I have an eye for the signals that one finds in the details. I watch papal ceremonies with a close eye.   I had noticed immediately when the new pope came out on the balcony that he was not wearing the traditional rochet and mozetta.   Hmm, I thought, this is curious.  Pope Benedict was a stickler for protocol and even had reverted to some of the archaic vesture his recent predecessors had abandoned.   And then there was the gesture of asking the crowd to “pray for him” in which he was really asking for them to “bless” him.  This is a different ecclesiology, I thought.   The next day there was a picture of him celebrating Mass for the cardinals in the Sistine Chapel where he had ordered an altar to be placed where he could face the assembly while Pope Benedict had used the old altar, celebrating in the pre-conciliar position of having his back to the congregation.  Hmm, I thought again.  Word began to spread of tension between the new Pope and his Master of Ceremonies, Monsignor Guido Marini, whom Francis inherited from the previous Pope and who was known for retro-style worship.  While time has taught the two men to work together as a team, Francis was not budging on his determination to do things his way which reflected a return to the ‘70’s sort of less elaborate liturgy.  Francis insisted on the plainest of vestments, a definite step away from both Pope John Paul II and Pope Benedict who favored the most gorgeous of robes.  And then the new Pope decided not to move out of the hotel where he had been living during the conclave, but to commute in an old car to his offices in the Apostolic Palace.  This was all symbolic, but at the least it portended significant change in direction for the Church.  A few savvy souls on the right saw this and began to get very nervous.  They didn’t know what Francis was up to, but they knew he wasn’t Pope Benedict. 

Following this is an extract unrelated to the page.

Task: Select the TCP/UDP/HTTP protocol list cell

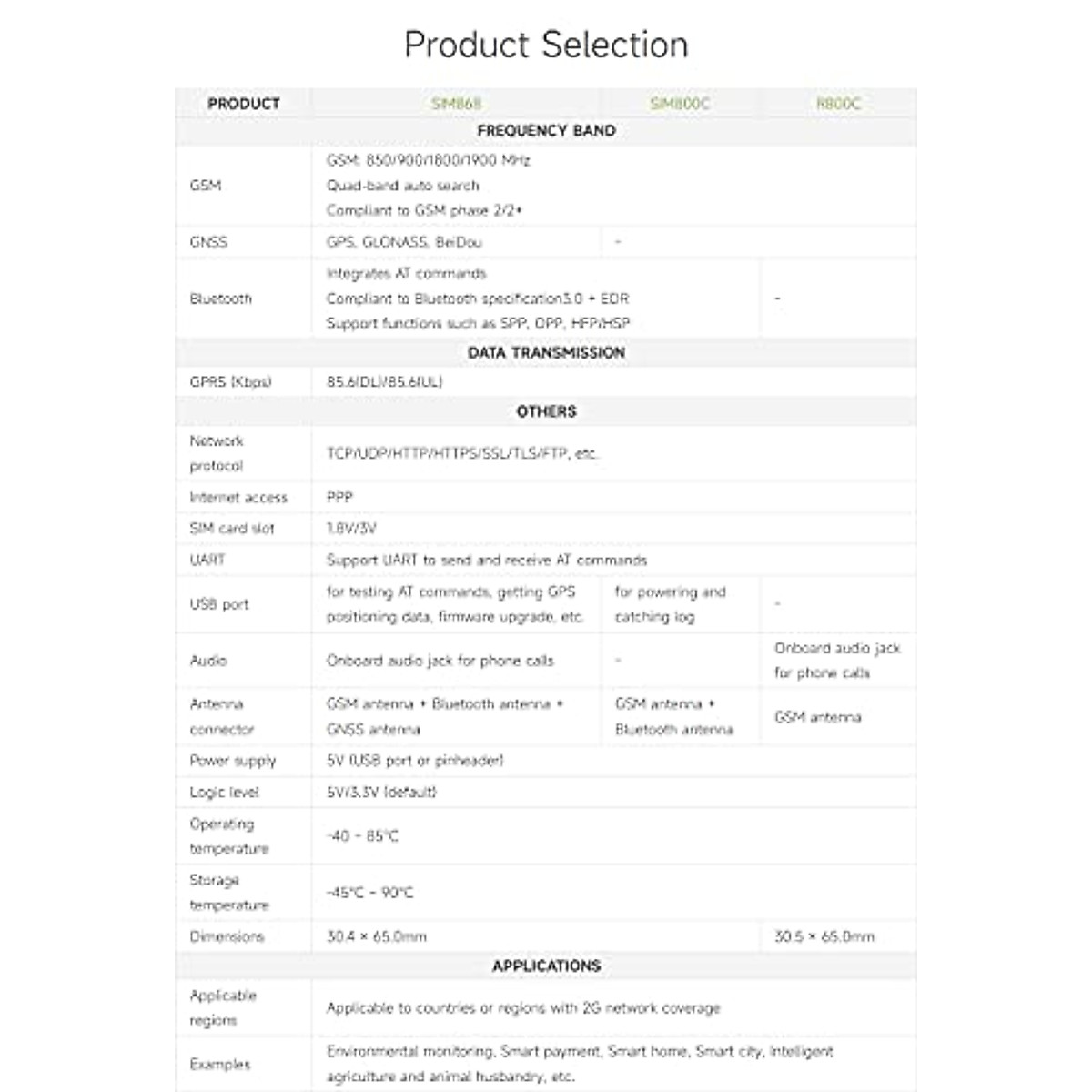Action: (x=462, y=453)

They began to check out his record and discovered as Archbishop of Buenos Aires he was far from enthusiastic about the pre-conciliar liturgy.  Then they found out he was close friends with an Argentine rabbi and had not only co-authored a book with him, but had jointly led services with him.  Pictures emerged of him washing the feet of—gasp!!!—women during the Holy Thursday rituals in Buenos Aires.  The more they investigated the more anxious they became.  This guy was not on the JPII/Benedict team.  There not only was a new sheriff in town, there was a maverick in the papal office. 
The very day Francis was elected, the Restorationist blog Rorate Caeli ( launched an attack on him saying:
 Of all the unthinkable candidates, Jorge Mario Bergoglio is perhaps the worst. Not because he openly professes doctrines against the faith and morals, but because, judging from his work as Archbishop of Buenos Aires, faith and moral seem to have been irrelevant to him.

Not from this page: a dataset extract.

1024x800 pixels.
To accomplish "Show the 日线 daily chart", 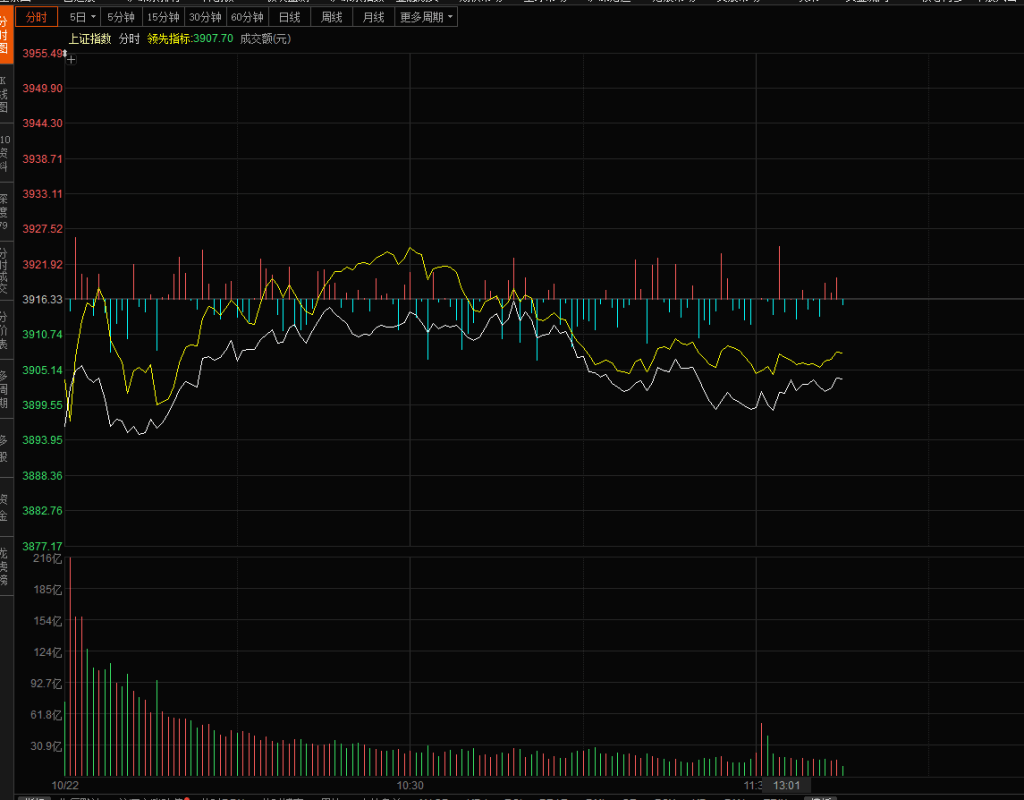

A sworn enemy of the Traditional Mass, he has only allowed imitations of it in the hands of declared enemies of the ancient liturgy. He has persecuted every single priest who made an effort to wear a cassock, preach with firmness, or that was simply interested in Summorum Pontificum.
Famous for his inconsistency (at times, for the unintelligibility of his addresses and homilies), accustomed to the use of coarse, demagogical, and ambiguous expressions, it cannot be said that his magisterium is heterodox, but rather non-existent for how confusing it is.

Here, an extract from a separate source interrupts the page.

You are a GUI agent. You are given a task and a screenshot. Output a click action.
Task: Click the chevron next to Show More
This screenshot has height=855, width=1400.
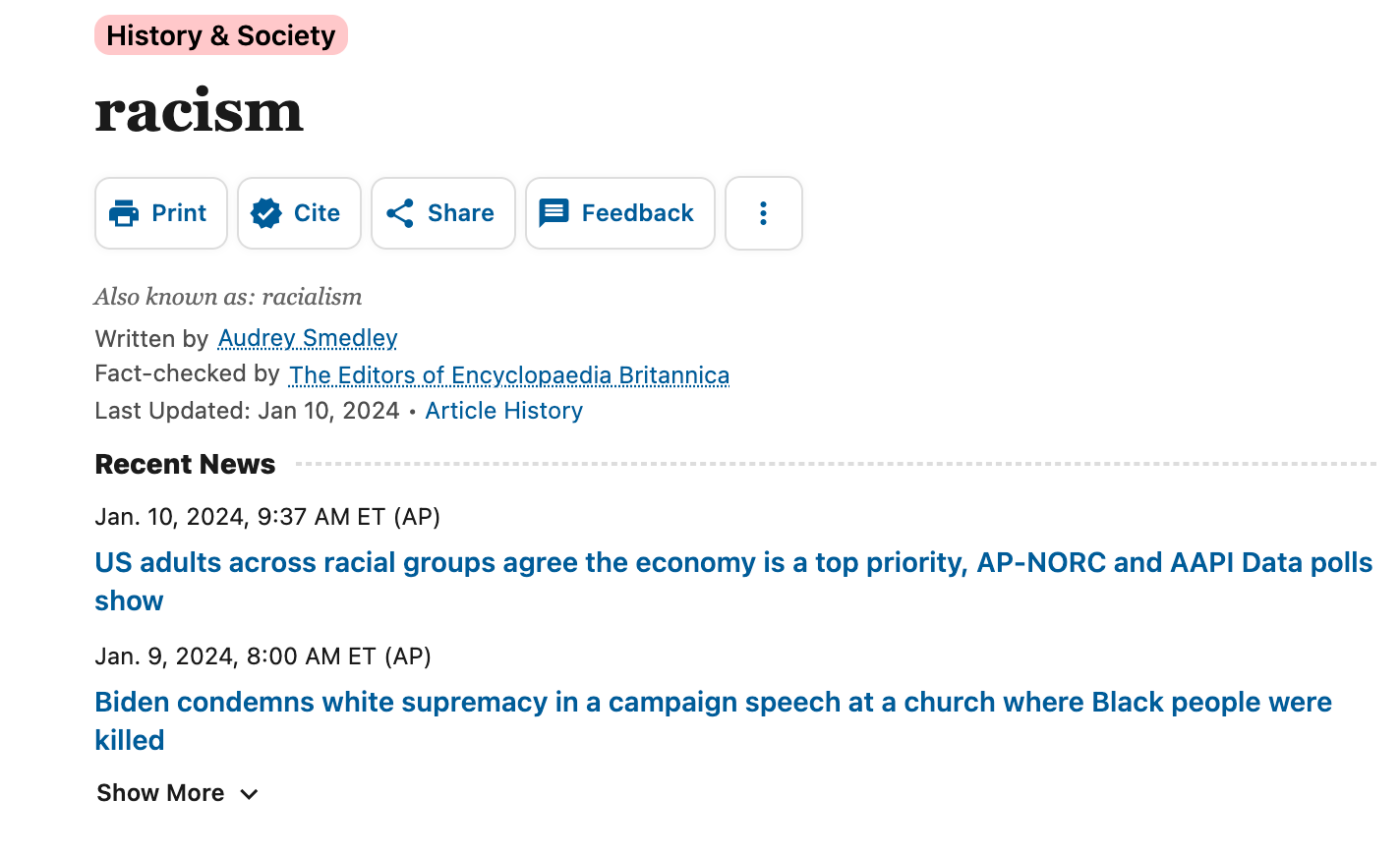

His entourage in the Buenos Aires Curia, with the exception of a few clerics, has not been characterized by the virtue of their actions. Several are under grave suspicion of moral misbehavior.
He has not missed any occasion for holding acts in which he lent his Cathedral to Protestants, Muslims, Jews, and even to partisan groups in the name of an impossible and unnecessary interreligious dialogue. He is famous for his meetings with protestants in the Luna Park arena where, together with preacher of the Pontifical House, Raniero Cantalamessa, he was "blessed" by Protestant ministers, in a common act of worship in which he, in practice, accepted the validity of the "powers" of the TV-pastors.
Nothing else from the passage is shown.